The Saudi Integrated Telecoms Company (SITC) has had its license cancelled and is to be dissolved under a royal decree, according to a statement carried by the country’s stock exchange.

The financially troubled telecoms firm, which launched an initial public offering (IPO) in 2011, has been given six months to liquidate.

The royal decree was received by Saudi Arabia's Capital Market Authority (CMA) from the Ministry of Telecommunications and Information Technology, according to the statement posted on the Tadawul website.

A committee involving members from the local Ministry of Commerce and Industry, CMA, and the Communications and Information Technology Commission (CITC) will oversee the liquidation, according to the statement.

It is understood that priority will be given to repaying SITC shareholders, excluding its founders, in the liquidation of the company.

Prioritizing debt repayments to shareholders over founders is uncommon in Saudi Arabia, experts told Al Arabiya.

“This is definitely an exceptional case. Even the way in which authorities interfered in the matter and forced the [liquidation of the company] makes it an exception to the rule,” lawyer Mohammed al-Dhabaan, a representative of the Business Software Alliances (BSA), said in an interview with Al Arabiya TV.

There are still unanswered questions as to how the company will be wound up, Mr al-Dhabaan said.

“The mechanism by which the committee will dissolve the company and repay involved parties is still unknown,” he told Al Arabiya. “The decree did not discuss what action is to be taken if the founders refuse to accept the decision”.

SITC was backed by Hong Kong’s PCCW, which holds interests in telecoms, media and other businesses.
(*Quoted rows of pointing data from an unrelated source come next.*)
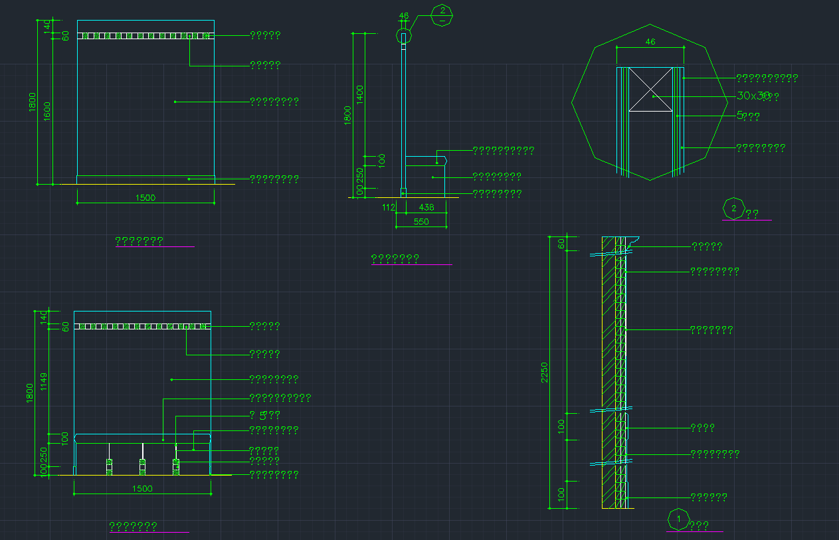Pick the 112 dimension text
The width and height of the screenshot is (839, 540).
tap(389, 207)
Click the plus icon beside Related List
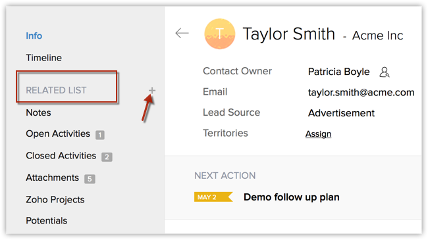 point(152,91)
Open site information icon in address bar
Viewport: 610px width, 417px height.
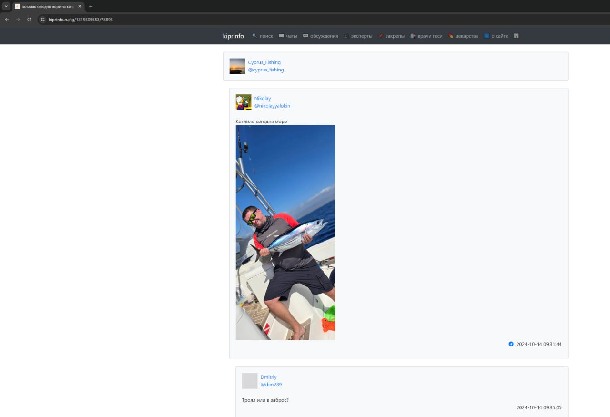coord(42,20)
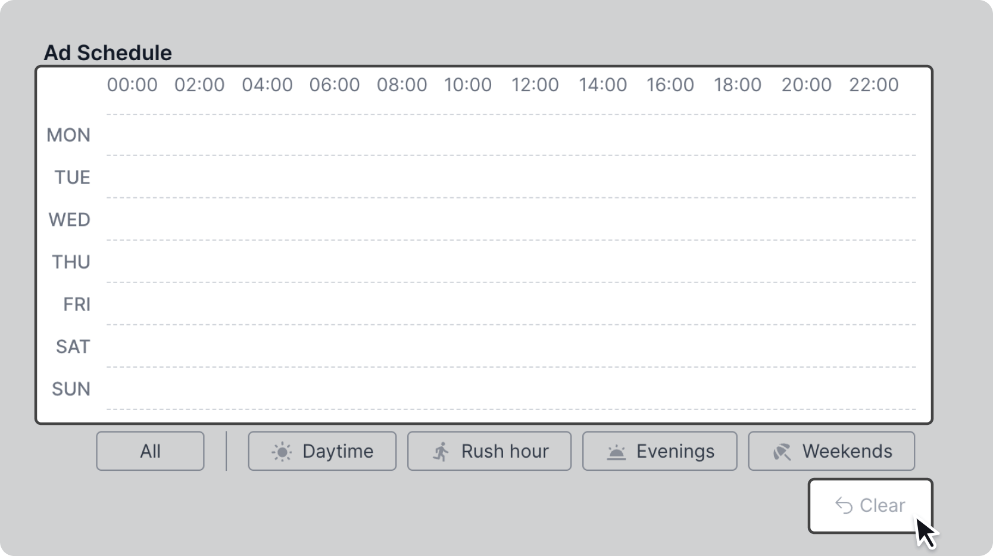Click the running person Rush hour icon

441,452
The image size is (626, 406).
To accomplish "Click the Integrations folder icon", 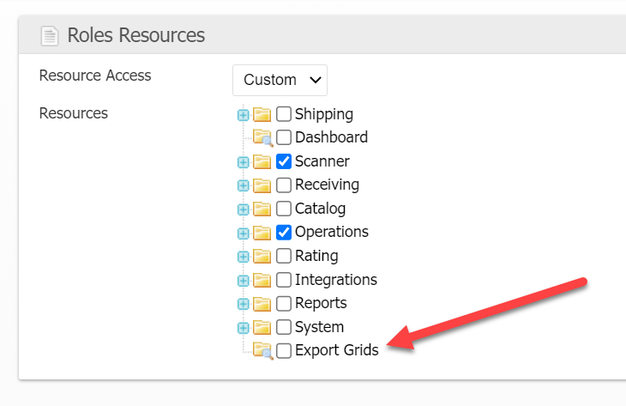I will (x=262, y=280).
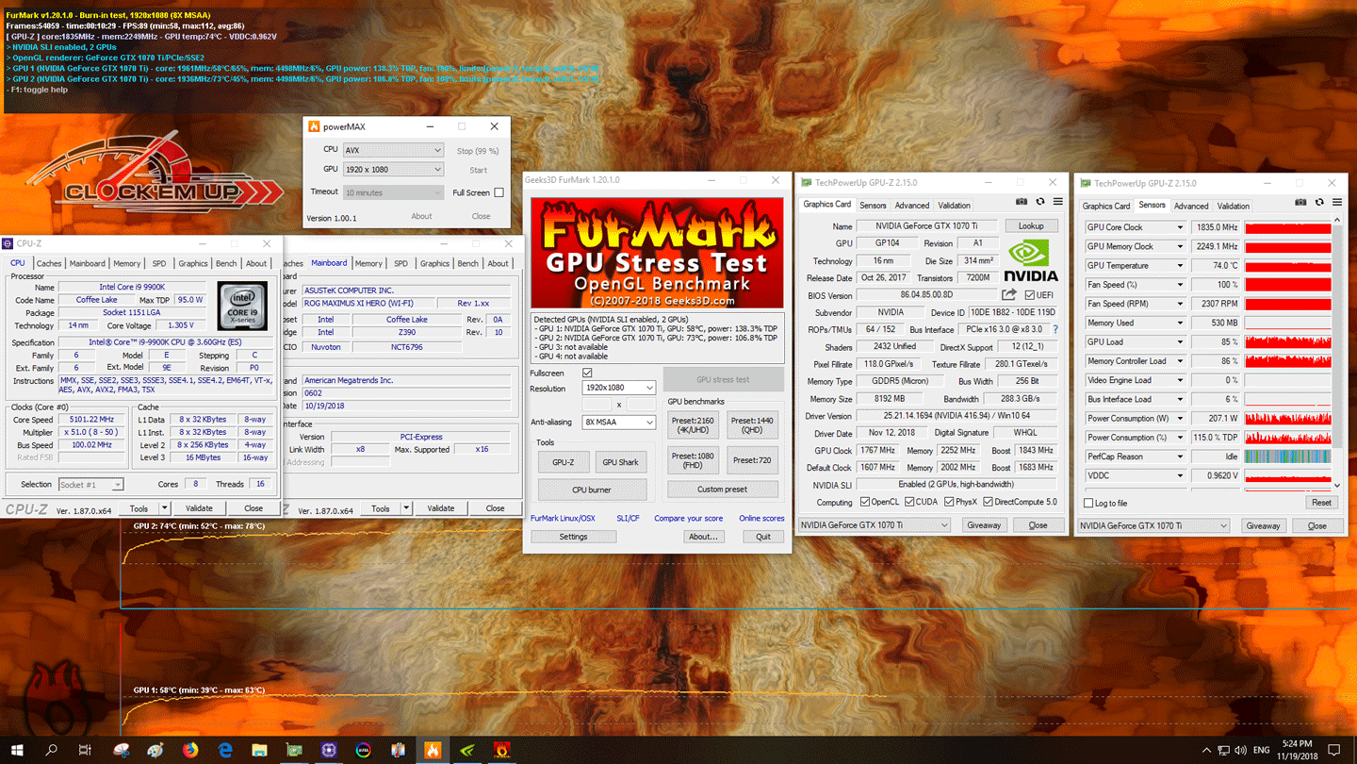Click the camera screenshot icon in GPU-Z Sensors window
Image resolution: width=1357 pixels, height=764 pixels.
pyautogui.click(x=1300, y=203)
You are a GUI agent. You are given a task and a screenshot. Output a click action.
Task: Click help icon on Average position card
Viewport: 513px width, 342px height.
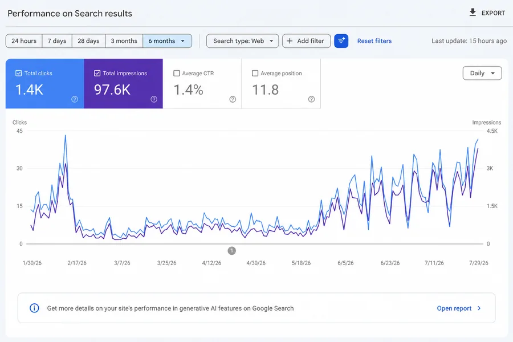[311, 99]
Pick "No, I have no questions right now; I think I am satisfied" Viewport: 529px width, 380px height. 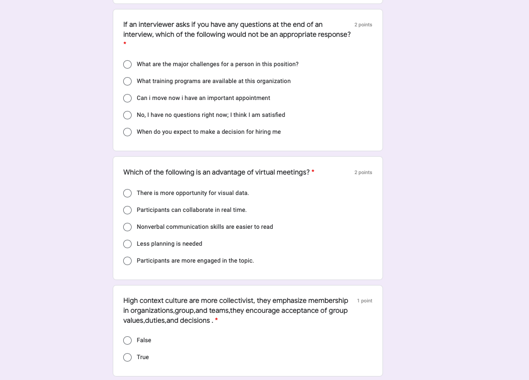coord(127,115)
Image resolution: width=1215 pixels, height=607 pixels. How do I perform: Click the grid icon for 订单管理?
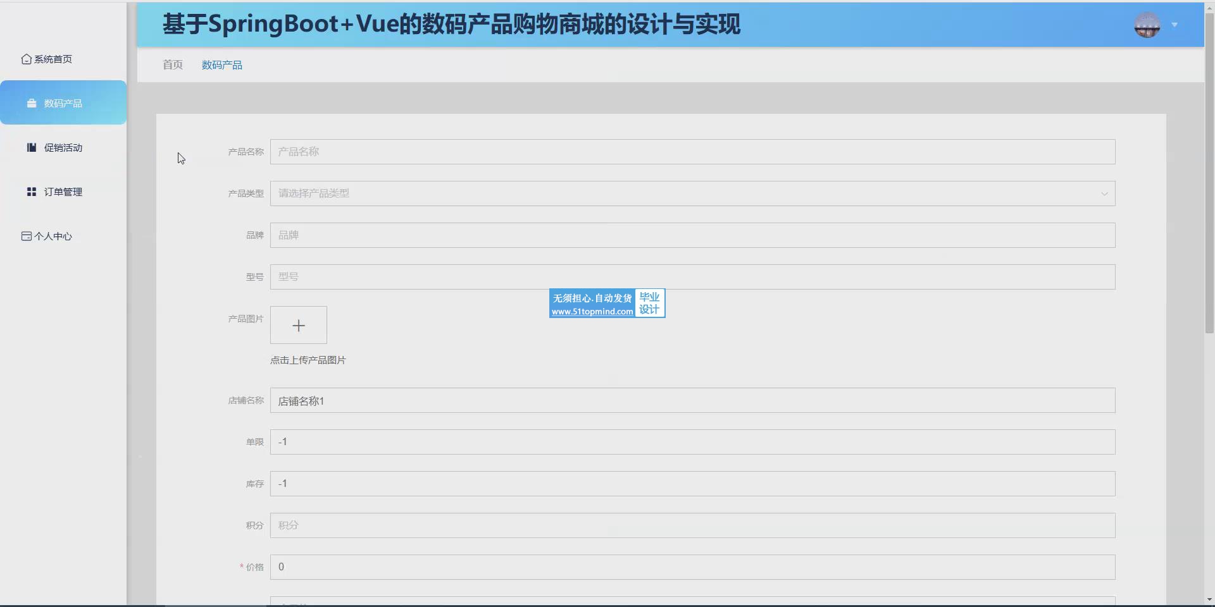pos(32,192)
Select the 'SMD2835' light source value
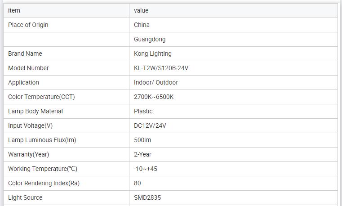 [147, 197]
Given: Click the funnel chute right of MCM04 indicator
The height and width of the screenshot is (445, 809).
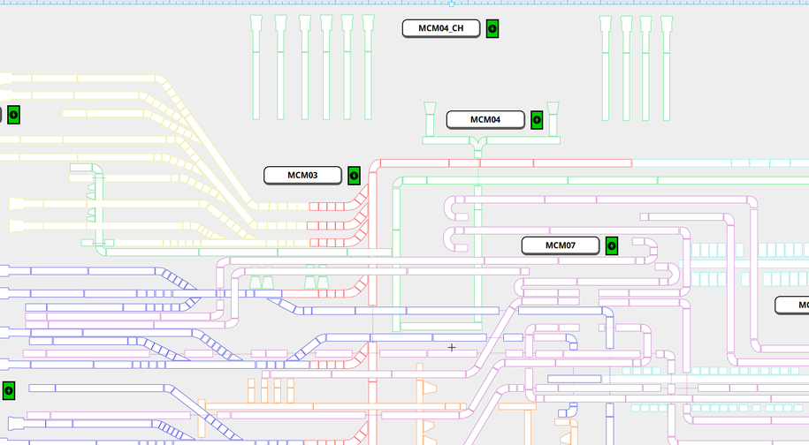Looking at the screenshot, I should [554, 119].
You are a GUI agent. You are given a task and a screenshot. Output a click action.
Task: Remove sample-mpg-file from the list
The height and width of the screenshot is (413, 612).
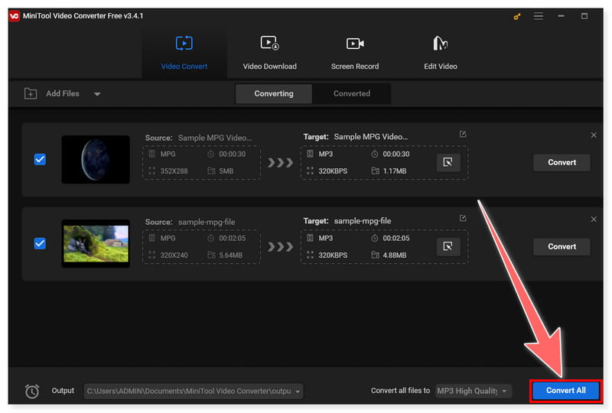594,220

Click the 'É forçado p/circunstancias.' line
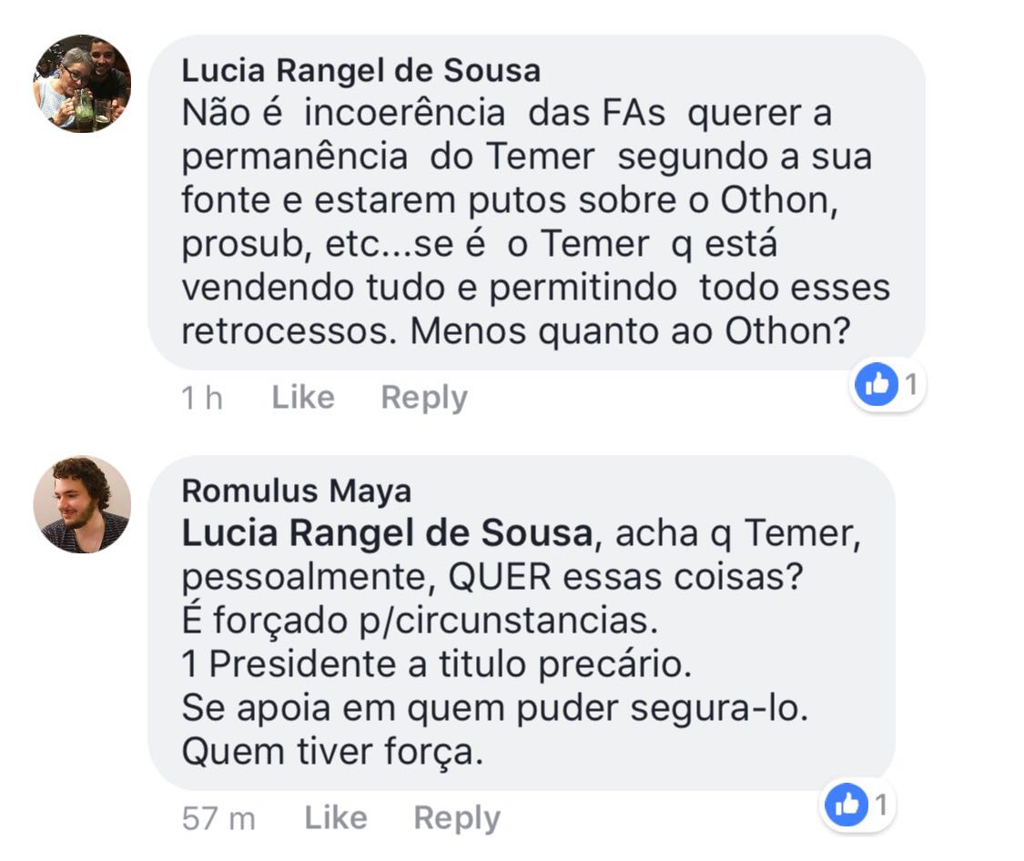pos(420,620)
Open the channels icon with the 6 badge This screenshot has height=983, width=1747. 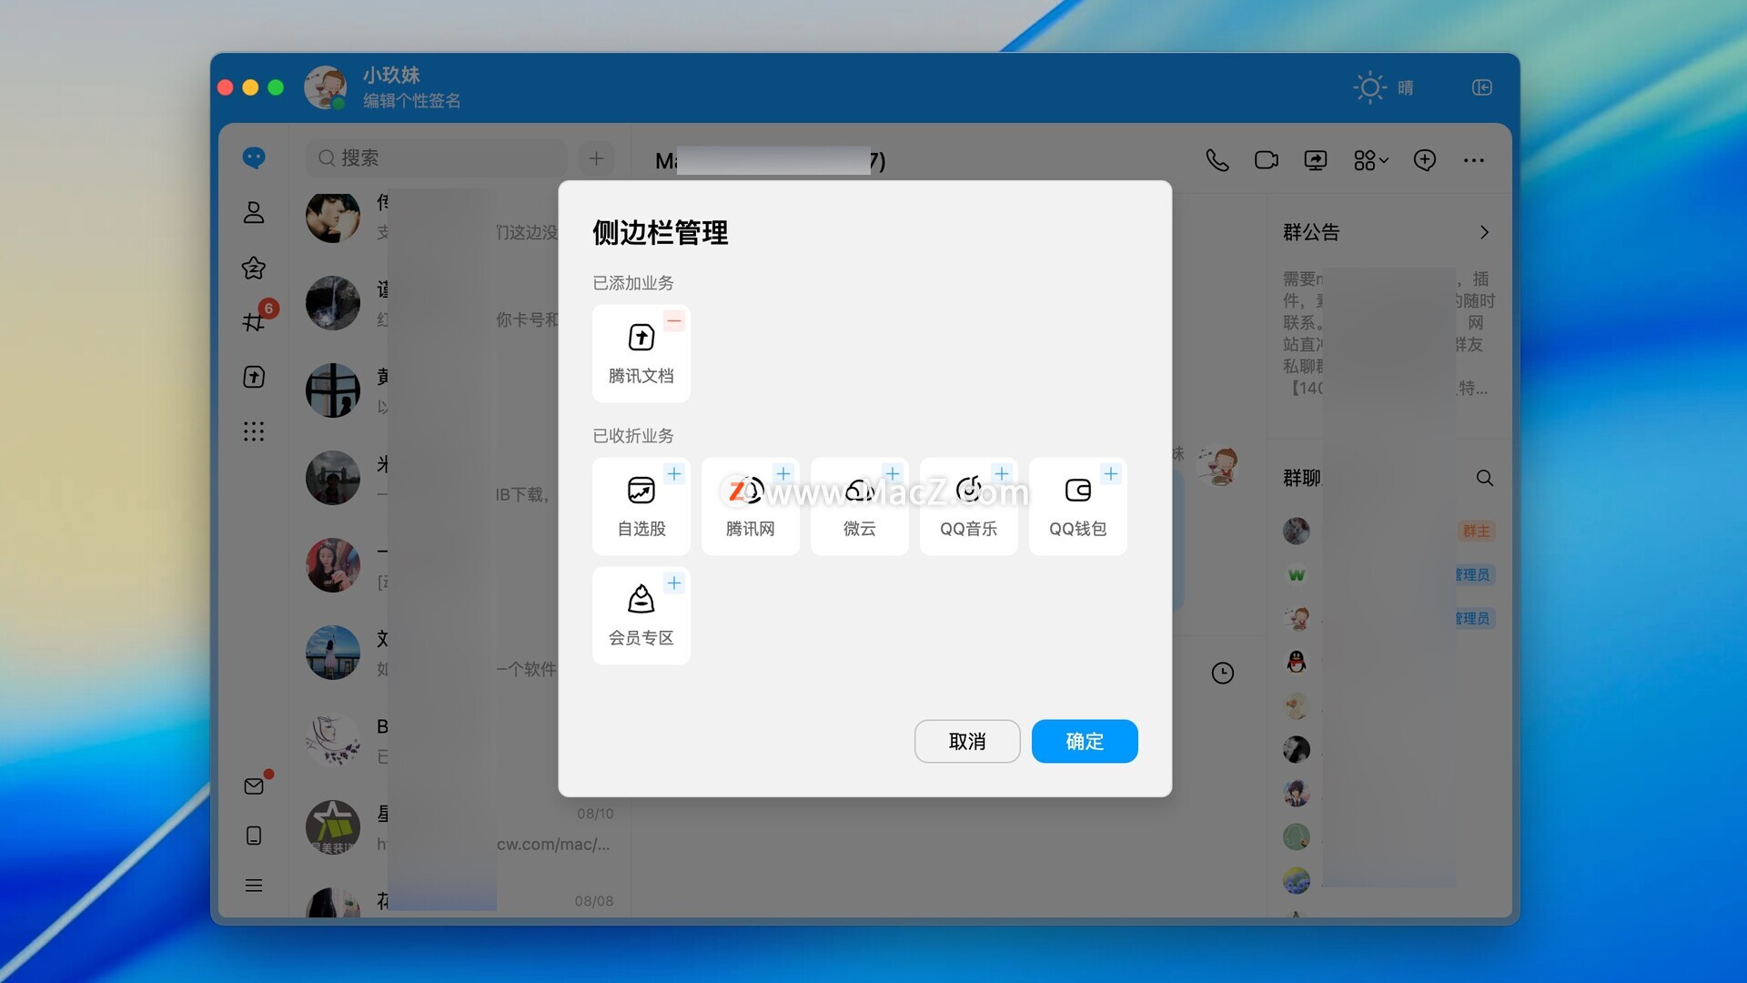pos(254,321)
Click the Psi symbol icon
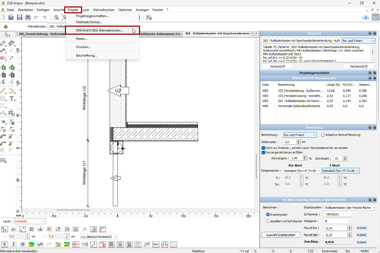 click(5, 244)
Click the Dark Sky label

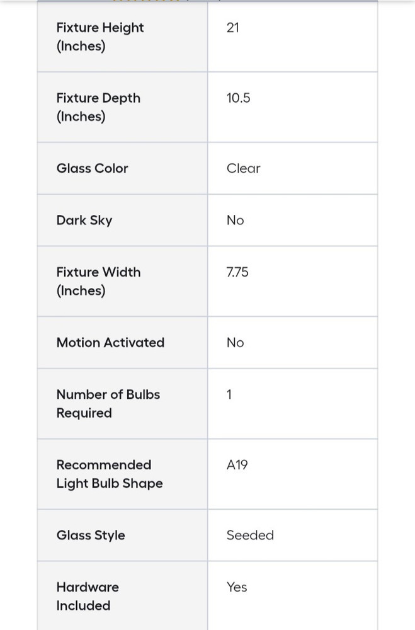point(84,220)
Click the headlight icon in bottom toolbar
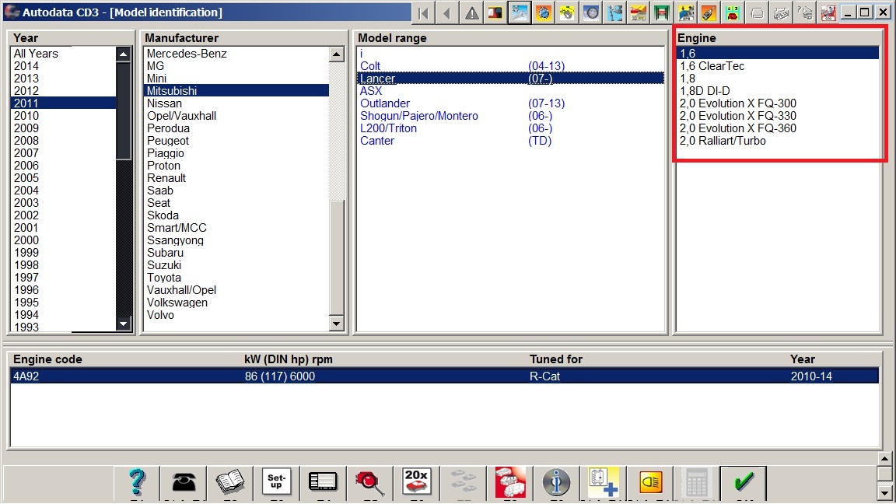This screenshot has width=896, height=504. tap(650, 483)
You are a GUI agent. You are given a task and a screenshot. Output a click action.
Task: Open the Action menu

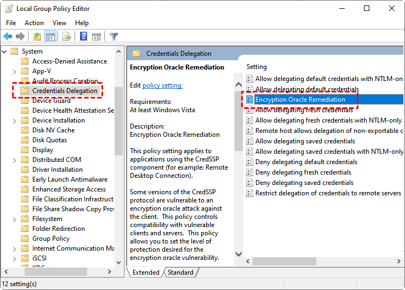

It also had “marketing and administrative” support from the Mawarid Group of Companies, a Saudi Arabian conglomerate, according to previous press reports.

A separate company, Integrated Telecom Company (ITC), is part of the Mawarid Group. A prominent disclaimer was published on ITC’s website on May 5, distancing itself from SITC. “ITC is a separate legal entity which operates completely and independently from SITC with absolutely no impact on ITC's business continuity to provide customer support and services over its national & international telecom infrastructure,” the disclaimer said.

Analysts told Al Arabiya that SITC had faced difficulties in getting its services off the ground. Its business plan included high-speed mobile broadband networks known as long-term evolution (LTE).

“SITC had the backing of a credible international telecoms player, Hong Kong-based PCCW, and some interesting ideas around deploying fibre and LTE networks to address the large and fast-growing market for data services in Saudi Arabia,” said Matthew Reed, the principal analyst for the Middle East and Africa at Informa Telecoms and Media.

“But SITC’s failure to get its plans off the drawing board seems to demonstrate the difficulties of going up [against] the bigger and more established players in Saudi Arabia, STC and Mobily. Zain and Etihad Atheeb have struggled as new entrants in the Saudi mobile and fixed markets respectively, for example.”

Last September, SITC was hit by a CMA fine of 200,000 Saudi riyals, for allegedly violating markets and listing rules.

It undertook a 300 million riyal initial public offering (IPO) in 2011, which was reportedly more than twice oversubscribed. Trading in SITC shares was suspended in February, with the last recorded share price at 24.3 riyals, after Saudi Arabia's CITC requested the termination of SITC’s license.